WSJ - Markets

The Dow Has What Investors Want

Say what you will about the Dow Jones Industrial Average passing another round number, it has been the place to put your money.

The Dow reached yet another milestone Thursday, crossing 25000 a bit more than a month after it breached 24000. Numbers with lots of zeros aside, the Dow has done very well lately, with a total return of 27% since the end of 2016, versus 24% for the S&P 500. And that has less to do with the quirk of how the Dow is constructed than what is in it.

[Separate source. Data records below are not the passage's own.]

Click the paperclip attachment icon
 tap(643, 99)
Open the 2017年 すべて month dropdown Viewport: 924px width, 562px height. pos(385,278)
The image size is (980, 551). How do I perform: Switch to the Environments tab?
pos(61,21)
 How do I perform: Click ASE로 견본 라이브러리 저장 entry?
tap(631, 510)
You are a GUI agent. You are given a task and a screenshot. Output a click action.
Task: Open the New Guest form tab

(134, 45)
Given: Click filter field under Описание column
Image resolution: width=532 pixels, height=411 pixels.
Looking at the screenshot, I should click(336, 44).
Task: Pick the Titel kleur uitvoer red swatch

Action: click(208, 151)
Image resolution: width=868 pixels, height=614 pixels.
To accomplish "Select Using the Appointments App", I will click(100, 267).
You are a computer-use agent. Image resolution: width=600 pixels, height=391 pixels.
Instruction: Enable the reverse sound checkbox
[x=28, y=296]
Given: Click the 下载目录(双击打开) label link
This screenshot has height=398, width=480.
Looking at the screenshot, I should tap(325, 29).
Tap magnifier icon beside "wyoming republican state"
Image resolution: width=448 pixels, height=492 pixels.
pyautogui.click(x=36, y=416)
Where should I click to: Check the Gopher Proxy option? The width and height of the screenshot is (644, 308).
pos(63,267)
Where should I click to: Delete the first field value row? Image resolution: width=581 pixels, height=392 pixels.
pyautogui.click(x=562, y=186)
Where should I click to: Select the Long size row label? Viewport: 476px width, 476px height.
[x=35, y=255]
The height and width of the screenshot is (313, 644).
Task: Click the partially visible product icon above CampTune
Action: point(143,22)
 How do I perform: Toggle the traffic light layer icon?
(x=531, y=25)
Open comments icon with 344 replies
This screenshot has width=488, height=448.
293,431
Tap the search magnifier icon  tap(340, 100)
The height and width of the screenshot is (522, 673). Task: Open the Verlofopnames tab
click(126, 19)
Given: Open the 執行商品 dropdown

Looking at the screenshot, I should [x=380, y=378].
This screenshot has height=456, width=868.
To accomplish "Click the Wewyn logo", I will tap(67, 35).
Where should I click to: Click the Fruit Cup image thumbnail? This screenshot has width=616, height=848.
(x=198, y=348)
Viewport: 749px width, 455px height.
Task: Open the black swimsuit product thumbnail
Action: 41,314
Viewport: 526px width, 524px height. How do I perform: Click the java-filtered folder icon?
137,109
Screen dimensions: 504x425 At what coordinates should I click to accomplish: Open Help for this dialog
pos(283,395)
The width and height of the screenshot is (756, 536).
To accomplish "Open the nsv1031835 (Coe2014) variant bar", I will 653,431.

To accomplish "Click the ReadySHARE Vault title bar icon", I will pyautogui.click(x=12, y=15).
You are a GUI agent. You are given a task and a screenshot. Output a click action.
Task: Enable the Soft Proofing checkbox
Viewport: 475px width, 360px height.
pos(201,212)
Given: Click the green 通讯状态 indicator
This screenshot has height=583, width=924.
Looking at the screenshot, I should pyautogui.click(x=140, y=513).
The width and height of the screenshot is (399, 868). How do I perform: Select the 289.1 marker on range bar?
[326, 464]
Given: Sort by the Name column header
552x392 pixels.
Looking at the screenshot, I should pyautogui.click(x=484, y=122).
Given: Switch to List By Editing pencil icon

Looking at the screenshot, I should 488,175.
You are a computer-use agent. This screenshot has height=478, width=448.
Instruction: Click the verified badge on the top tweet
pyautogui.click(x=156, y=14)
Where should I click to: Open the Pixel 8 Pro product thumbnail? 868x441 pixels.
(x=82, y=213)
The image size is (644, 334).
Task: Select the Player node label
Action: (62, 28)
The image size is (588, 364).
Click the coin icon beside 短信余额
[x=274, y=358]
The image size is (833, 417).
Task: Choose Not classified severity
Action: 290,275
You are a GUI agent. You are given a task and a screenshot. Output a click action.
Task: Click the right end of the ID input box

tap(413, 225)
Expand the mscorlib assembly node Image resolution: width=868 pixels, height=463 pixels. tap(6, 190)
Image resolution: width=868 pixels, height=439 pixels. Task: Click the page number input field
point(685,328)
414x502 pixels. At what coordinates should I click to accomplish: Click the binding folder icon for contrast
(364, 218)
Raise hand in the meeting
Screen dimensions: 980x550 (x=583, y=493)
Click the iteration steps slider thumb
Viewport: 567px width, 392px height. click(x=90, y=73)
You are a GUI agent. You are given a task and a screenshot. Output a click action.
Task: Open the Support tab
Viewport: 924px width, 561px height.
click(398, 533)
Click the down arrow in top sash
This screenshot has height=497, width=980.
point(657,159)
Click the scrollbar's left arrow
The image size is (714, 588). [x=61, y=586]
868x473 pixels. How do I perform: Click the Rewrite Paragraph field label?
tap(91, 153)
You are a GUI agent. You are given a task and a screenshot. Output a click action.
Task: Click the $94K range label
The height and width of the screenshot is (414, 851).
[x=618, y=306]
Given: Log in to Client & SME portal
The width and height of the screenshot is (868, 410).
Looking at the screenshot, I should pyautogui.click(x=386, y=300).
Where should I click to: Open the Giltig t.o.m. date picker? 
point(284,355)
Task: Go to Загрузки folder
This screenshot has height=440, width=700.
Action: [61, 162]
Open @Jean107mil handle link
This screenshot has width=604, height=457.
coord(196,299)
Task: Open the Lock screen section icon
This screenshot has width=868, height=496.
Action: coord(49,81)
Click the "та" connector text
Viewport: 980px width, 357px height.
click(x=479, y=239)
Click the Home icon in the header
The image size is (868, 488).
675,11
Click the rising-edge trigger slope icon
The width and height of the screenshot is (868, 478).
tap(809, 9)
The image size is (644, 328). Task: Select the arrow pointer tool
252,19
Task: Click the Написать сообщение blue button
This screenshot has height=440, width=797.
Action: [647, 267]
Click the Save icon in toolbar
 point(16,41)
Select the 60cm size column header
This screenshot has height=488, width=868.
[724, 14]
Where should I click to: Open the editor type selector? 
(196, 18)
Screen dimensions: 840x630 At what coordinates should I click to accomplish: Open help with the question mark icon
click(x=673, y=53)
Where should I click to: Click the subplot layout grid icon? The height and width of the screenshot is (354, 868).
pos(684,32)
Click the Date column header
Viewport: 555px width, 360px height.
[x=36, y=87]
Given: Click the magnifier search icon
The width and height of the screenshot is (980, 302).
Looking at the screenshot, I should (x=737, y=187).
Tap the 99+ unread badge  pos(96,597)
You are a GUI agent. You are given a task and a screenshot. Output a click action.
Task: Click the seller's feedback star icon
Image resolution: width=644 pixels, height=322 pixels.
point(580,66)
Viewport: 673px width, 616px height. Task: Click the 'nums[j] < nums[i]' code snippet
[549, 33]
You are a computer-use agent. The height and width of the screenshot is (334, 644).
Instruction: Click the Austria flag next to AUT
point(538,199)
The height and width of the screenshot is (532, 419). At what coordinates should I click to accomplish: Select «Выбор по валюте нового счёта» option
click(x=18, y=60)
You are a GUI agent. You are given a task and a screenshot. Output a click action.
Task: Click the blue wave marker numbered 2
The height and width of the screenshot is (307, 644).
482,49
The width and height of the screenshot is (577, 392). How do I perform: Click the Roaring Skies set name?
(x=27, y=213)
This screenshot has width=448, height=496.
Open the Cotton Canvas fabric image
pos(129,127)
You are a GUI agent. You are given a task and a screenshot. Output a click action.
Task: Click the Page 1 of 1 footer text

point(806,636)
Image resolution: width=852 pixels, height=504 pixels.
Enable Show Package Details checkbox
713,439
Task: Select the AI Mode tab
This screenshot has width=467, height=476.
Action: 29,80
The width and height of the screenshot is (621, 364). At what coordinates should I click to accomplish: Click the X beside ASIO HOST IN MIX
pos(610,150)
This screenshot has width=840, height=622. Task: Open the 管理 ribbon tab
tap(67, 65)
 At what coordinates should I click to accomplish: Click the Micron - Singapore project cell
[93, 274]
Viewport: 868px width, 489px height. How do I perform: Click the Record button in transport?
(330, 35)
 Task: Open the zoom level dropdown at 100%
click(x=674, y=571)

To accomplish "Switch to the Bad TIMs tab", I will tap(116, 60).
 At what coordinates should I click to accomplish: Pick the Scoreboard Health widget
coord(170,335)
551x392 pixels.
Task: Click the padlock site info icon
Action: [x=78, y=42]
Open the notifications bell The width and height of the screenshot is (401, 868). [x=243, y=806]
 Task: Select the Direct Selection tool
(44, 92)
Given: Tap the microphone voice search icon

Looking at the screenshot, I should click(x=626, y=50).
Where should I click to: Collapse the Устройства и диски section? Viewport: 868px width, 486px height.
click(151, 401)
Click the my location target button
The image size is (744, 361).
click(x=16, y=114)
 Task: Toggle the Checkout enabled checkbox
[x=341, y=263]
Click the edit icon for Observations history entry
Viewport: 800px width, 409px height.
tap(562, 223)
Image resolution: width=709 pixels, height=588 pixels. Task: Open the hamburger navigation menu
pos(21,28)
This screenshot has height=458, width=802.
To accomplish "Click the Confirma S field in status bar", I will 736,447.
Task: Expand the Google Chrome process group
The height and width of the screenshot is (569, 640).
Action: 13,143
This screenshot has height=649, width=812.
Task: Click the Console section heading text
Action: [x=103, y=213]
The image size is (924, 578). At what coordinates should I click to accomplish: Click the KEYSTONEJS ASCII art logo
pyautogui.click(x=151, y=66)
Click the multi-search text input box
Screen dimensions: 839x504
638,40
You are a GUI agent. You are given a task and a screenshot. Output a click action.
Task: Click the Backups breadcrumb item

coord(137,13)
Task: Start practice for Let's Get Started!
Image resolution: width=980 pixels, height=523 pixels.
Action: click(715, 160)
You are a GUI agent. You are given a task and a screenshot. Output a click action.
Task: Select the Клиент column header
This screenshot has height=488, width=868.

The Dow is an odd bird, weighted by share prices rather than the stock-market values of the companies in it. So moves in Boeing Co. count about eight times as much as moves in Pfizer Inc., PFE 0.22% even though Pfizer is worth more. Boeing has been the Dow’s best performer lately, nearly doubling over the past year, so that matters.

But the median stock in the Dow has also done well, matching the index’s overall return of 27% since the end of 2016, while the median stock in the S&P 500 returned 20%. One reason for that is that companies in the Dow are bigger than most S&P 500 stocks, and far more exposed to the strong global economy. Another reason is that the Dow is tilted toward growth and growth has been in favor.

These advantages are a function of design. Among the factors considered by the committee that picks stocks for the Dow is whether a company has demonstrated sustained growth. For the moment, at least, the Dow is exactly what investors want.